A metamorfose do discurso eleitoral em discurso governamental é uma necessidade da democracia burguesa, pois ninguém ganha eleição com discurso governamental e nem governa com discurso eleitoral. Essa metamorfose é uma necessidade dos detentores do poder, que buscam manipular a população e se perpetuar no poder. É a prática da classe dominante e suas classes auxiliares, cujo objetivo é manter a governabilidade e a reprodução das relações de produção capitalistas, ou seja, a exploração do proletariado e tudo que é derivado disso. Sem dúvida, não apenas o discurso eleitoral é marcado por estas características, mas também o discurso oposicionista de quem quer tomar o poder estatal mesmo com o uso de armas, que logo muda ao conquistá-lo. Basta lembrar o discurso da Revolução Francesa (“igualdade, liberdade, fraternidade”) ou de Lênin antes do poder (“pão, paz e terra” ou “todo o poder aos sovietes”) e que logo se torna o seu contrário, onde a igualdade e os sovietes, para citar dois exemplos, são rapidamente abandonados. É o caso que se repete em todos os países e lugares, inclusive no Brasil, e às vezes assume ares tragicômicos como no caso de Fernando Collor de Mello, eleito em 1989 com o discurso de “caça as marajás” e contra a corrupção e perde o cargo de presidente para o qual foi eleito graças à corrupção.

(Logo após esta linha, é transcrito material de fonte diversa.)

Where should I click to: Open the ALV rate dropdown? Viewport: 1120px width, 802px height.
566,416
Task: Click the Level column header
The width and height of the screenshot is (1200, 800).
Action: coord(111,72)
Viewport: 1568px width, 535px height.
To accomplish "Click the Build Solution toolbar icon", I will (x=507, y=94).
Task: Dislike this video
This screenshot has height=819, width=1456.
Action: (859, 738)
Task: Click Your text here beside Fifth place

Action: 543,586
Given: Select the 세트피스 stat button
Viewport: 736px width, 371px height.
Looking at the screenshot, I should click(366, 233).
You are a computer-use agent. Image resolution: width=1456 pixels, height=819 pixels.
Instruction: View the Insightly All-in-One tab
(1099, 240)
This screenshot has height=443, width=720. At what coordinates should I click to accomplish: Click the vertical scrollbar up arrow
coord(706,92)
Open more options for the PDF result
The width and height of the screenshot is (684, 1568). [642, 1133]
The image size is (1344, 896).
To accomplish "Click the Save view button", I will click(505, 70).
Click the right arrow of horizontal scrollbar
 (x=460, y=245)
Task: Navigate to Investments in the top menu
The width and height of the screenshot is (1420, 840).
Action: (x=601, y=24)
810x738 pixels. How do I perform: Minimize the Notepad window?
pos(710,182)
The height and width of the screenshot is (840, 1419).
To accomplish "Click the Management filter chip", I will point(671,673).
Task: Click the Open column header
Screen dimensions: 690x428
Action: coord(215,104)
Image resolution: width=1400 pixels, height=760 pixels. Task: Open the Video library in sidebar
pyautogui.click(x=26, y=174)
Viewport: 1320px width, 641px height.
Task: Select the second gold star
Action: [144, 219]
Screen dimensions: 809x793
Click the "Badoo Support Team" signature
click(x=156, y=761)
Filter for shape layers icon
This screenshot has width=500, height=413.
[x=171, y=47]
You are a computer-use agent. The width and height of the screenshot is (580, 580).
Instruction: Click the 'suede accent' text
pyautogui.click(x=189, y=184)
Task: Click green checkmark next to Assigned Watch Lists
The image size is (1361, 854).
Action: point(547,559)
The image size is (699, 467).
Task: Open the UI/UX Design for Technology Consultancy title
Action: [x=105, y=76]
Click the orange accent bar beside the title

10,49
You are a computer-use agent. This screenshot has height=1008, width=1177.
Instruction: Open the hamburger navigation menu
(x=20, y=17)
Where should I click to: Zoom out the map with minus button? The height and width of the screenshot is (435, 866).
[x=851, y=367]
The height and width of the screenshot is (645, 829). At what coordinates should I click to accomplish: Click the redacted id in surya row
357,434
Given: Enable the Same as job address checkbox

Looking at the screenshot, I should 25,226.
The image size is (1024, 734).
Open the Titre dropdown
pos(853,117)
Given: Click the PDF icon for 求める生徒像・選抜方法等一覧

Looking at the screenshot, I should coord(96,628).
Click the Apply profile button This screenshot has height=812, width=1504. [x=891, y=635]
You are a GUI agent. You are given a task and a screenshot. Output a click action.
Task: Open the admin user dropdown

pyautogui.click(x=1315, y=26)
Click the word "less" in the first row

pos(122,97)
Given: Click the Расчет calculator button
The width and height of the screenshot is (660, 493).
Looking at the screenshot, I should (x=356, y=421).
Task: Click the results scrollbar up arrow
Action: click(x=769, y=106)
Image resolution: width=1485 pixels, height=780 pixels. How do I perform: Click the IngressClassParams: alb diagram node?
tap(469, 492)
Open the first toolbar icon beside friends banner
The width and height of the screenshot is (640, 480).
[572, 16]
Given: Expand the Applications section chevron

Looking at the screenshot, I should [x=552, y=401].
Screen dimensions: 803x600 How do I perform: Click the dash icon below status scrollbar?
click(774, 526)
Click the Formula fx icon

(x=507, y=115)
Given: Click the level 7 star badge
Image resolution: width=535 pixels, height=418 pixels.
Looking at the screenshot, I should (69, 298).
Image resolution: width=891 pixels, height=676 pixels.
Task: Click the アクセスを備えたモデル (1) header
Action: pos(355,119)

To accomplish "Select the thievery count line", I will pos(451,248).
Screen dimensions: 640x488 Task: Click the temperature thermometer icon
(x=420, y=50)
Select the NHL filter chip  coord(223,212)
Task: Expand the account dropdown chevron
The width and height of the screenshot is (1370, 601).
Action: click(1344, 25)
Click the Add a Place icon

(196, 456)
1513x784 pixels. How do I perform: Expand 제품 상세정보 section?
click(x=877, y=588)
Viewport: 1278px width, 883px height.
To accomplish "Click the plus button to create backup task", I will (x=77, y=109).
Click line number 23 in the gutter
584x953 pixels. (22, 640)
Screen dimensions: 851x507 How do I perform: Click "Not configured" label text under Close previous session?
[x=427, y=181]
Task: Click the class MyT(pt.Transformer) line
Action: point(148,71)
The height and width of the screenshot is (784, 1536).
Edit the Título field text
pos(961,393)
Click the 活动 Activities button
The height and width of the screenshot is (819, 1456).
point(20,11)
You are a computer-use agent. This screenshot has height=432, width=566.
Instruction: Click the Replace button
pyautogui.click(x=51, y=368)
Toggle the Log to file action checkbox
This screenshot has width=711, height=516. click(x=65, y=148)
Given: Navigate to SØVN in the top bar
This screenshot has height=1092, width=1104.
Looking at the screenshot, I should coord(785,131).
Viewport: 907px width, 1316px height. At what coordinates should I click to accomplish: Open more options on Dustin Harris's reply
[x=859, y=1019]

Também o discurso eleitoral, em determinados contextos históricos, pode assumir um caráter autoritário, quando crises e radicalização de conflitos colaboram para que parte da população queira um “governo forte” para conter as lutas sociais e reprimir a mobilização popular. Porém, em situações de relativa estabilidade ou com uma conflitualidade moderada, o discurso eleitoral se mantém otimista, voluntarista e humilde. A sua duração é até o governo eleito tomar posse, e o discurso passa a ser pessimista, determinista e autoritário. O discurso político-institucional é marcado pela conveniência e oportunismo.

Referências:

VIANA, Nildo. Linguagem, Discurso e Poder. Ensaios Sobre Linguagem e Sociedade. Pará de Minas, Virtualbooks, 2009.

VIANA, Nildo. O Que São Partidos Políticos. Goiânia, Edições Germinal, 2003.

Notas:

[1] – Claro que alguns candidatos e partidos sabem que não ganharão a eleição, mas usam o processo eleitoral para barganhar cargos e ganhar popularidade para as eleições futuras.